No, when the Word document comes back with tracked changes, I just open it in Pages. Pages then converts it into its own Pages format, but the tracked changes are transferred perfectly. I really think that's marvellous and without it, I wouldn't be able to do this because, yes, otherwise it would be manual and there's just not time. As for the versions, I don't think I've ever gone more than two revisions of a document. There's a book I was writing a long time ago that got killed for rights reasons -- after I'd written 150,000 words -- and that looked like it was going to go through more, but the project died and nothing else has come close. I didn't have any concerns about problems, though; the final book was going to be a hugely complex volume but as ever that was going to be done at the page layout stage so my text was quite straightforward. I only briefly used Word 5.1 but I remember reviewing Word 6 for DOS and finding the most preposterous number of bugs in it. I think that's what started me down the line of what-else-can-I-write-in?
@@WilliamGallagher Ah, OK, I misunderstood that part. So the version you send off to your editor becomes the canonical version, and when they return it, _that_ becomes the canonical version, and you just let Pages deal with importing and exporting. And the key to not running into a "translation degradation" problem is that you keep the documents simple. I remember Word 6 very well. It was truly terrible. IIRC, it was the version where Microsoft tried to bring together the Mac and Windows versions, and the Mac lost. Bloated with features, sluggish performance, and so many bugs. We tried to roll it out at the job I had then, and everyone rebelled. We stuck with Word 5.1a for many years, and waited until several major upgrades of Word had brought it back into the realm of usable.

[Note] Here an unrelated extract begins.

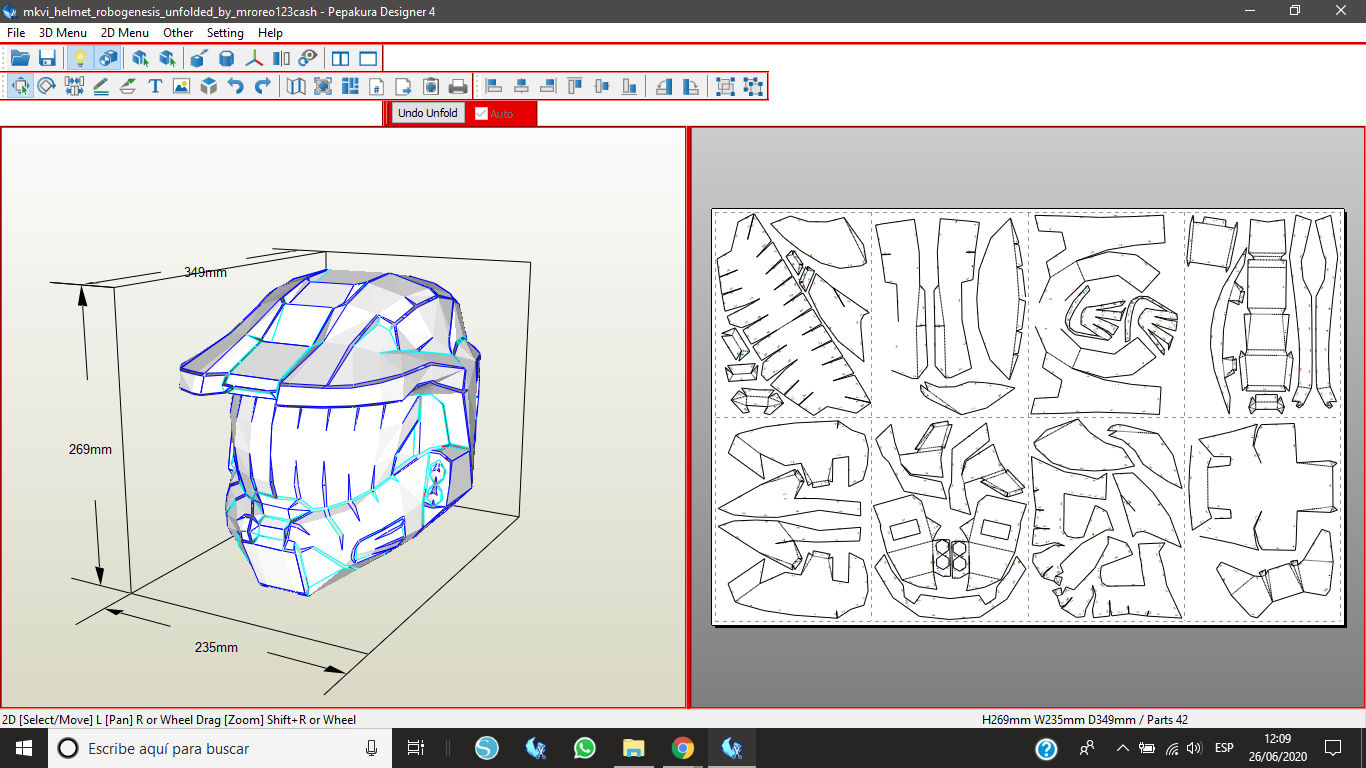
Task: Click the Open file folder icon
Action: (20, 58)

Microsoft 365, the web version of MS allows you to have a free account where you can upload a word document and see it online. This allows you to compare its look and layout changes vs your local Pages. The same for Excel vs Numbers etc.

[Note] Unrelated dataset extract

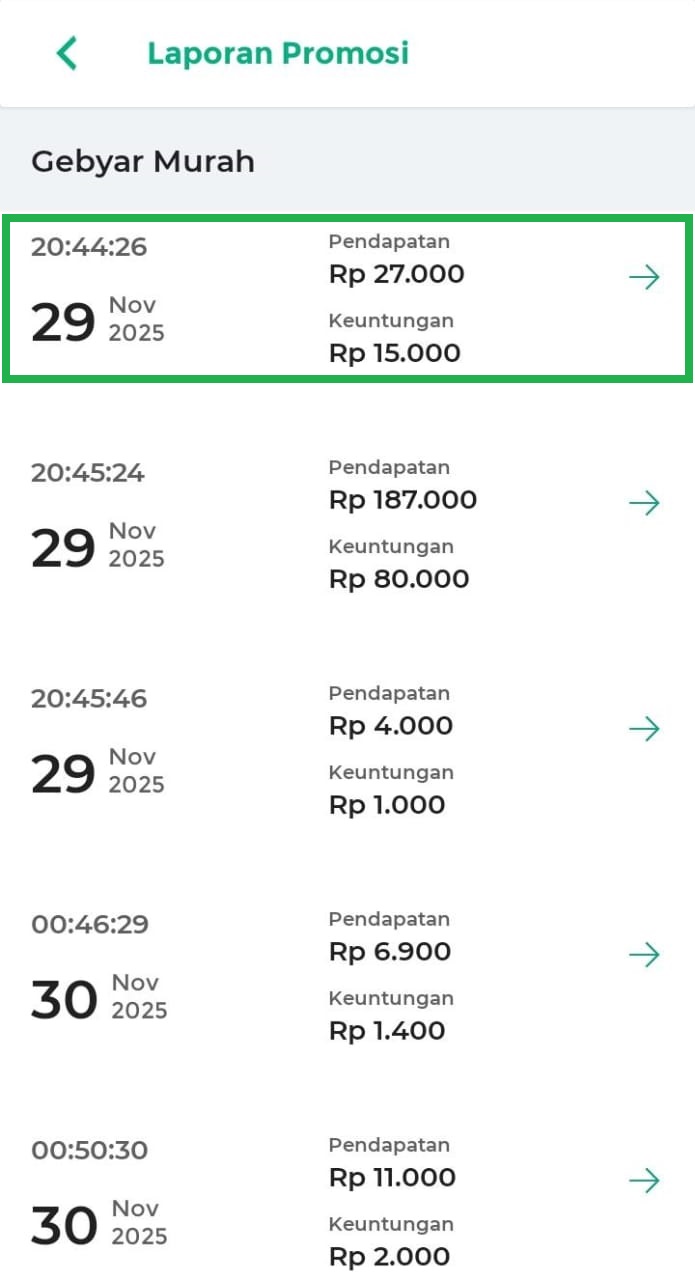
Task: Go back using the green chevron
Action: (x=67, y=53)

Thank you, I should've thought of that. I have a client who requires me to use Word and actually provides it -- but only the online version. Maybe I've just been burned by online writing too often, but I still use Pages on the Mac and convert for them.
@@WilliamGallagher I think Pages is a much more pleasing/comfortable writing tool. I too have to submit reports in Word Doc format and I use the free online version to check my Pages to Word export for any conversion formatting glitches. Thanks for the video.
So here's a problem for you. I'm writing something, that is heavily illustrated, noting that I'm doing the illustrations, and it has to flow together since the imagery and the text support each other. You said in your video that word processers aren't really the optimal place for imagery, noting that while I do know how to insert pictures and flow text around them in MS word and in my old copy of Open Office, I'm a bit baffled about how to transmit the finished product to a publisher and have it arrive intact and in something close to the order I've sent it.. Does PDF format work for some of this, or do we go directly to desktop publishing software for this kind of hybrid document?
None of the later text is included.